━━━━━ LISTING ━━━━━
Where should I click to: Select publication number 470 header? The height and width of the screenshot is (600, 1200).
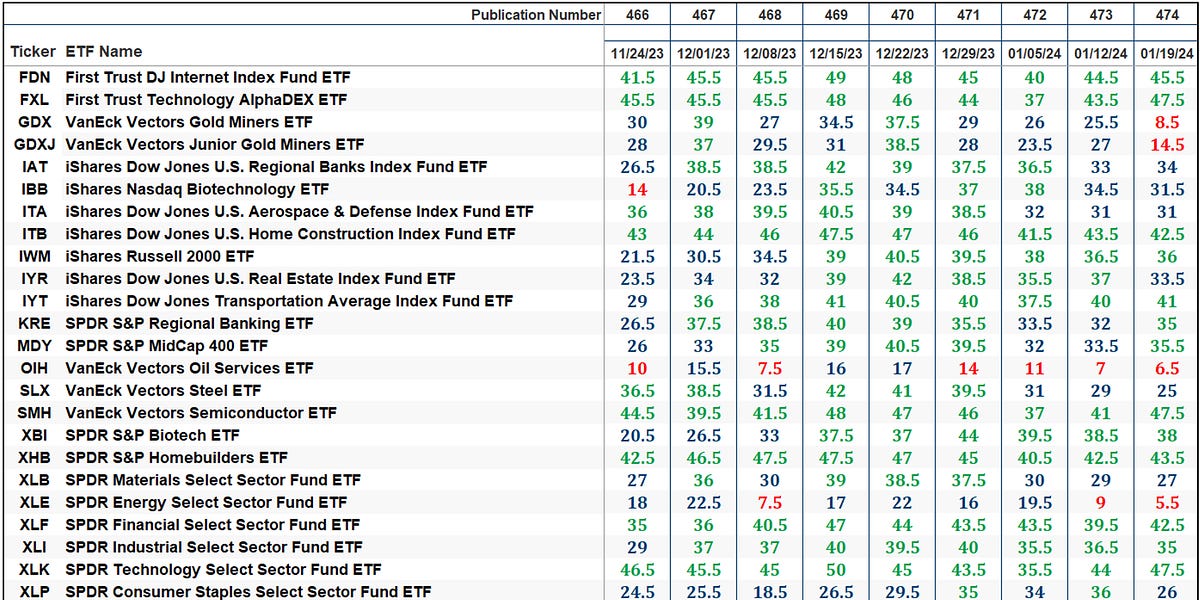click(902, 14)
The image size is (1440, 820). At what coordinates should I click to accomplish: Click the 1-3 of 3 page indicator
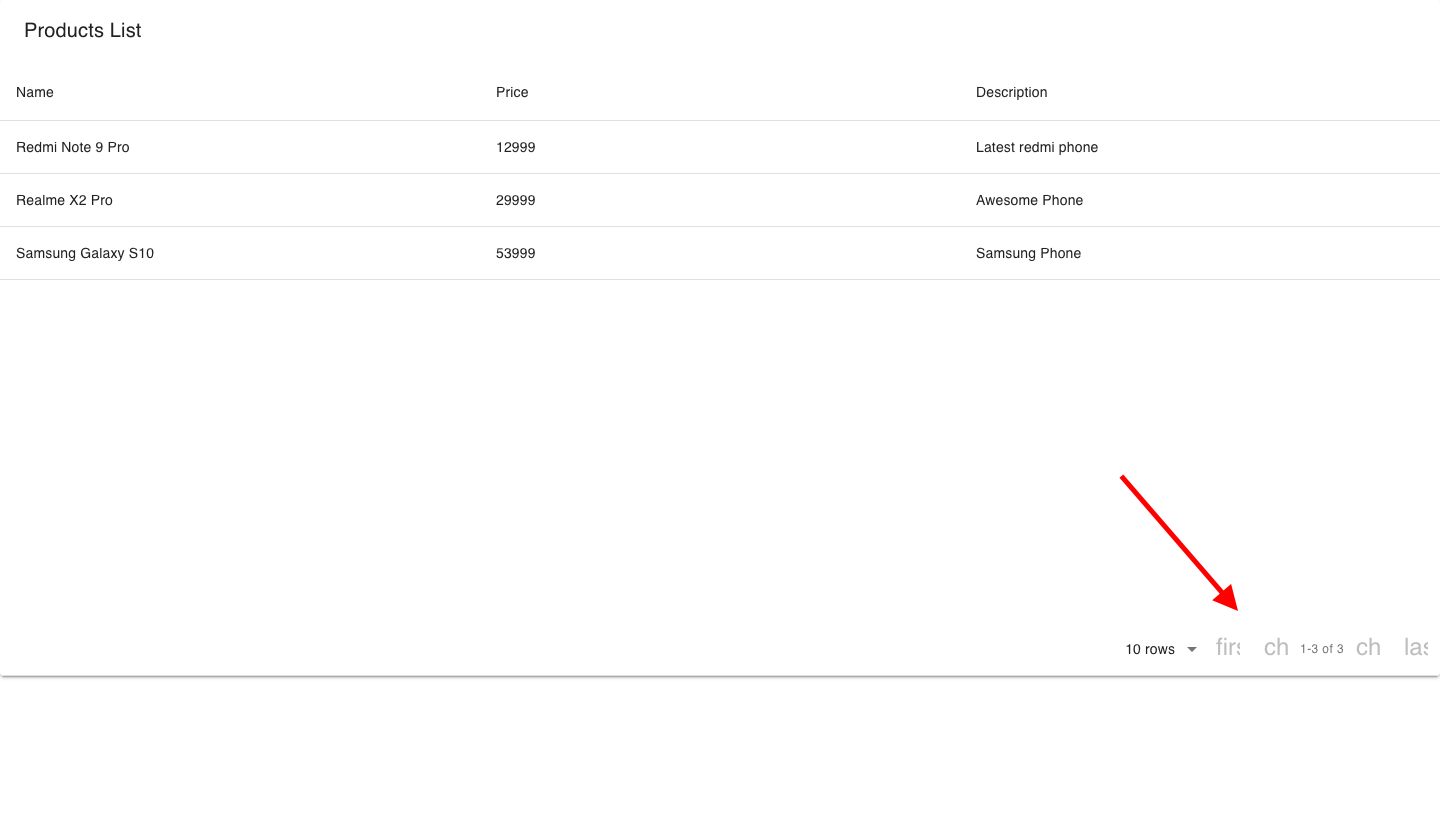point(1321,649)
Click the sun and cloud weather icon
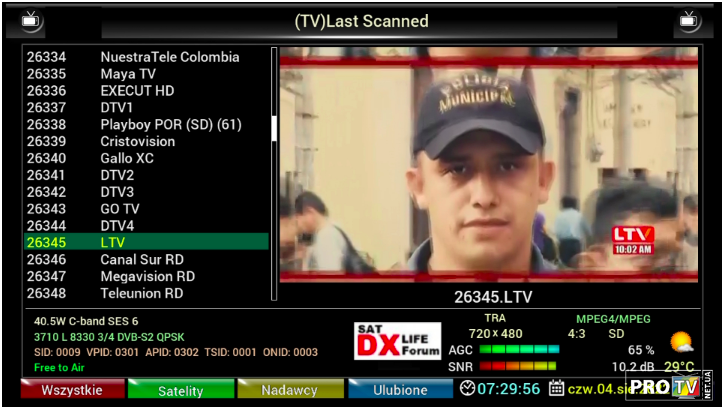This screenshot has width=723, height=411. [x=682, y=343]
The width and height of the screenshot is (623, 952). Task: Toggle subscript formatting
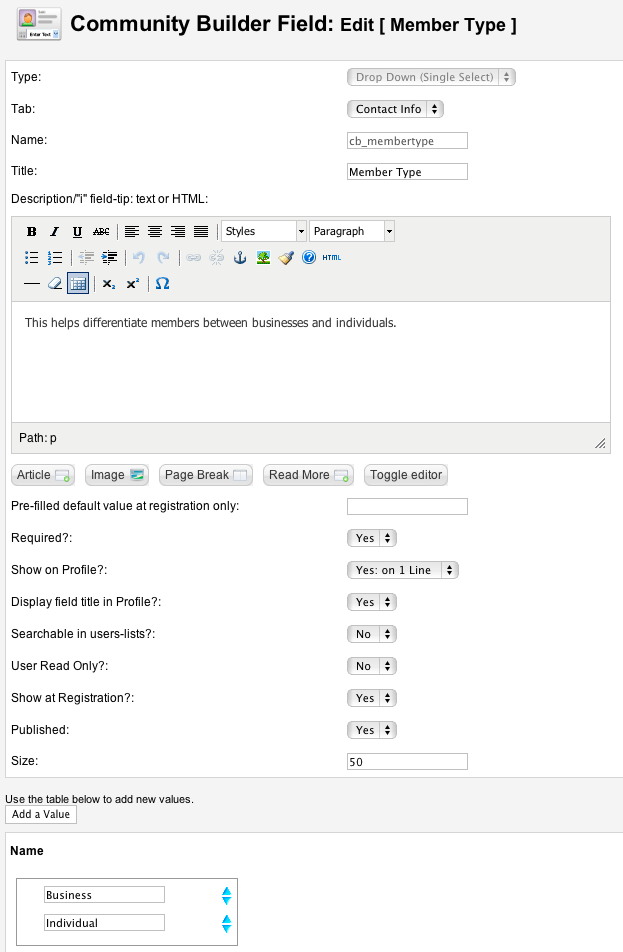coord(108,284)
━━━━━
CHALLENGE: Lay out all of the data above as a two-column CSV headed input_text and answer, with one row for each text and its answer. Put each value in its own quoted field, replace line breaks with spaces, and leave the pictures out.

EXPECTED ANSWER:
input_text,answer
"Where should I click to: Select publication number 470 header? The height and width of the screenshot is (600, 1200).","click(902, 14)"
"The image size is (1440, 820). At what coordinates should I click to accomplish: Click the 1-3 of 3 page indicator","point(1321,649)"
"Click the sun and cloud weather icon","This screenshot has width=723, height=411. [x=682, y=343]"
"The width and height of the screenshot is (623, 952). Task: Toggle subscript formatting","coord(108,284)"